The contact lens-based approach does not induce common side effects exhibited by some alternative pharmacological therapies.
Washington: Parents worried about their kids' myopia or nearsightedness, can now relax as a new study has found that dual-focus contact lens, which have alternating visual correction and treatment zones, can help them.
The three-year study showed that the dual-focus contact lens was effective in slowing myopia progression: 59 percent as measured by mean cycloplegic spherical equivalent (SE) and 52 percent as measured by mean axial elongation of the eye when compared to the children in the control group wearing a single vision 1-day contact lens. In a featured podium session, CooperVision Senior Manager of Clinical Research Paul Chamberlain reviewed three-year results from the clinical trial assessing a specially-designed, dual-focus myopia control 1-day soft contact lens in reducing the rate of progression of juvenile-onset myopia.

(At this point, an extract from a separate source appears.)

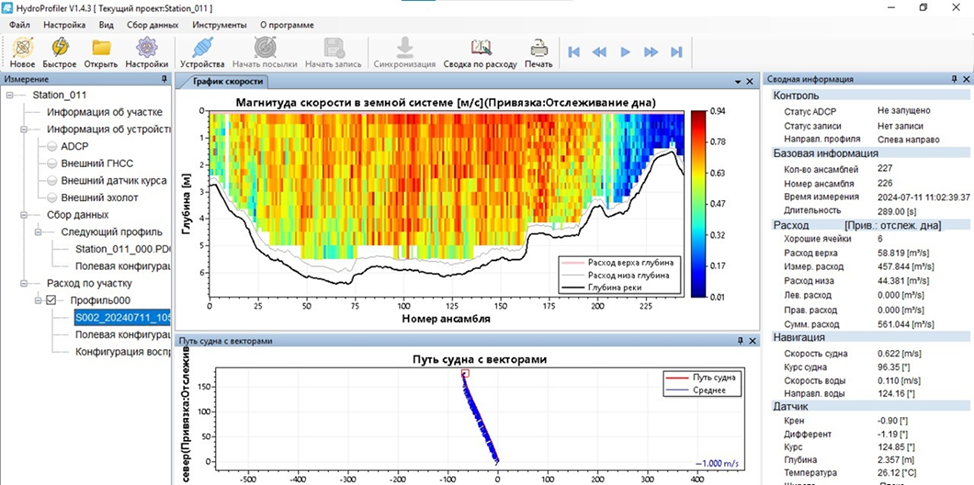This screenshot has width=974, height=485.
Task: Toggle pin on the Измерение panel
Action: pos(164,79)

They analysed 144 myopic children aged eight to 12 years from Singapore, Canada, England and Portugal. The contact lens-based approach does not induce common side effects exhibited by some alternative pharmacological therapies.
Chief Technology Officer for CooperVision, Arthur Back said that myopia's growth has been dizzying and now affects the vast majority of young adults in some countries, especially in East Asia. Back added that not only does it create blurred vision, but also increases the likelihood of conditions later in life such as glaucoma, cataract, retinal detachment and myopic maculopathy if not addressed.
Early intervention by parents, in partnership with eye care professionals, is essential the near- and long-term health and well-being of their children, the authers explained. The results indicated that the dual focus lens were well accepted by children and did not affect their daily activities such as school work, reading, playing outside, and computer use when compared to the control group2.
Children in both the test and control groups had a higher satisfaction with contact lenses over spectacles. After their children had worn MiSight 1 day contact lenses for three years, almost nine out of 10 parents rated their children 'extremely happy' with the overall experience of wearing contact lenses3. The outcomes were presented at the British Contact Lens Association Clinical Conference in Liverpool, England.